Unfortunately, it raises less — consistently about 1/2, from our experience. (And I’m not the only benefit auctioneer to see these results.) Without the public accountability of raising one’s hand — and having everyone at your table SEE you raise your hand at a given level — it seems what people punch into their device is much less than what they typically donate in a slow “manual” system.
In addition, I’ve learned that people want to be recognized for giving. If I look into someone’s eye and personally thank them, it’s more meaningful than having their name (or worse, just an overall total) flash onto a screen.
No one seems to have figured out a way to get around this issue. (I haven’t!)
We used an electronic device for our silent auction last year with around 300 guests. We did make more money, but they are expensive-we tried to get sponsorship to cover the cost as the devices have the ability for company logos and scrolling ads. I do strongly agree with Sherry that a strong advantage is that the device allowed people to bid in other locations. My husband and his friend were still bidding on silent auction items while sitting for dinner. With the help of our volunteers and the device company representatives, we easily retrieved all the devices by the end of the night.
Sherry Truhlar says
Great input, Karen.
I spoke yesterday in St. Louis about these devices and shared some additional pros and cons I’ve been hearing. Maybe it’s time for me to write another article. 🙂
lexi z. says
we just used one of these devices for our silent auction. although revenue generated was more than last year, after paying for the device, we netted the same amount. the average age of our guests was 48 and people did not have an easy time figuring out the devices. we were led to believe that almost anyone-young, old, etc.-could figure these out in two minutes. not true. we will probably try them again but ask for more staff training and vendor interaction with guests.
Sherry Truhlar says
Thanks for sharing your experience, Lexi.
Although you didn’t (factoring in cost) raise more money, I’m guessing that you must have seen other advantages, if you want to use them again. Perhaps check-out was easier? Or maybe it allowed your guests to bid in other locations (like when they are sitting at their gala table)? I especially like this latter advantage.
Sandy Rees says
I think it’s a great idea! I helped with a silent auction a couple of years ago and we had volunteers running to check bid sheets. We could have made LOTS more if we’d had electronic bidding.

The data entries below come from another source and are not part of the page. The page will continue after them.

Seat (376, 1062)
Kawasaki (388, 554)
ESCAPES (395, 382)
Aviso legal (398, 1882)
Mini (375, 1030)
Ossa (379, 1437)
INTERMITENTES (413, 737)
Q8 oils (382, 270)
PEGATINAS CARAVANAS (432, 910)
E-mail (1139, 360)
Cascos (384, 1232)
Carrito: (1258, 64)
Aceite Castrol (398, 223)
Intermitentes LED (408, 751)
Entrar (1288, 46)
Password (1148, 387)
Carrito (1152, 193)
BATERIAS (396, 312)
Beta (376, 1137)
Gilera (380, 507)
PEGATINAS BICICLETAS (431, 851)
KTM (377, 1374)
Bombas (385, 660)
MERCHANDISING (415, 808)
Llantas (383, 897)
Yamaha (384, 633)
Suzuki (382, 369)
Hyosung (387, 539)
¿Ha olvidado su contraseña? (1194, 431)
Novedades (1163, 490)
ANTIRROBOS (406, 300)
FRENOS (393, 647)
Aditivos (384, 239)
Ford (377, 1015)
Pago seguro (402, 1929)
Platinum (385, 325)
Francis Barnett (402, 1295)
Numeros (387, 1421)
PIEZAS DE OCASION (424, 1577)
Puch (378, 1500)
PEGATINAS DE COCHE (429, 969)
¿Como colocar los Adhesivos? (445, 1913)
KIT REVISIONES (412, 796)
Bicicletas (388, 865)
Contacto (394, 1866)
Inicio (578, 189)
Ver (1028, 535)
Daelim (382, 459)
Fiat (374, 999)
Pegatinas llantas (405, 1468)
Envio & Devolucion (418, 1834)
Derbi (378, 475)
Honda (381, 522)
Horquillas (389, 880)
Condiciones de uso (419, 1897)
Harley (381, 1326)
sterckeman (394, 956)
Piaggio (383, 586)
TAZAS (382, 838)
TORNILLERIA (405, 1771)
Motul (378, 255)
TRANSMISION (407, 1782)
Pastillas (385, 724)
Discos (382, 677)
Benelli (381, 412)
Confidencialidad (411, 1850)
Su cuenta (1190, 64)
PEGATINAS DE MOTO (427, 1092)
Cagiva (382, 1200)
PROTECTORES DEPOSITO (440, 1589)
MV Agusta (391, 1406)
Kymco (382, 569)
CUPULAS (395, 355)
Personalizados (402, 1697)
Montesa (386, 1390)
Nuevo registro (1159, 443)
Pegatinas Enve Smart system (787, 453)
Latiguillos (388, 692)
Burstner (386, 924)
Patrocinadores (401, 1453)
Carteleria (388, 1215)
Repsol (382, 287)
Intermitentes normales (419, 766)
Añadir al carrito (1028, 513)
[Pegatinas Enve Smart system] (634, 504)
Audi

Gayle L. Gifford, ACFRE says
While I can see great benefits in the technology…
Always the one for details, I’m wondering what the extra cost of these might be for use at the event. Especially if the room is many hundreds of people…
Also wondering how many walk away.
But I could see the devices also having the pictures and descriptions so that I didn’t have to fight my way to the table at all.
Bunnie Riedel says
I love it! However, I wonder how this plays among older crowds, even people my age?
Sherry Truhlar says
Text technology does exist, though it’s got it’s own challenges to consider (too long for me to expand on here) and therefore isn’t as widespread.
These devices aren’t used in live auctions (not generally, anyway) and are reserved for silent auctions and appeals.
That said, *commercial* auctions often use internet bidding in conjunction with live bid auctions.
But the motive of commercial auctions and benefit auctions is different. Thus, I’m not sure that internet bidding will ever be widely incorporated into charity auctions.
Roger Carr says
I love the concept of using these wireless devices for a silent auction (of course I am a guy). However, I have participated in charity auctions led by world-class auctioneers. They (and their teams) were able to work up the crowd and make real-time bidding true entertainment, resulting in extremely high winning bids. I can’t imagine the use of these kind of devices would meet or exceed the results of these live auctions.
Karen – I agree with you about the use of smartphones. The technology must be just around the corner. Great cell coverage would have to be an important criteria for location selection.
What an interesting twist to live/silent auctions. I wonder, how far off is the technology where guests can access via their smartphones?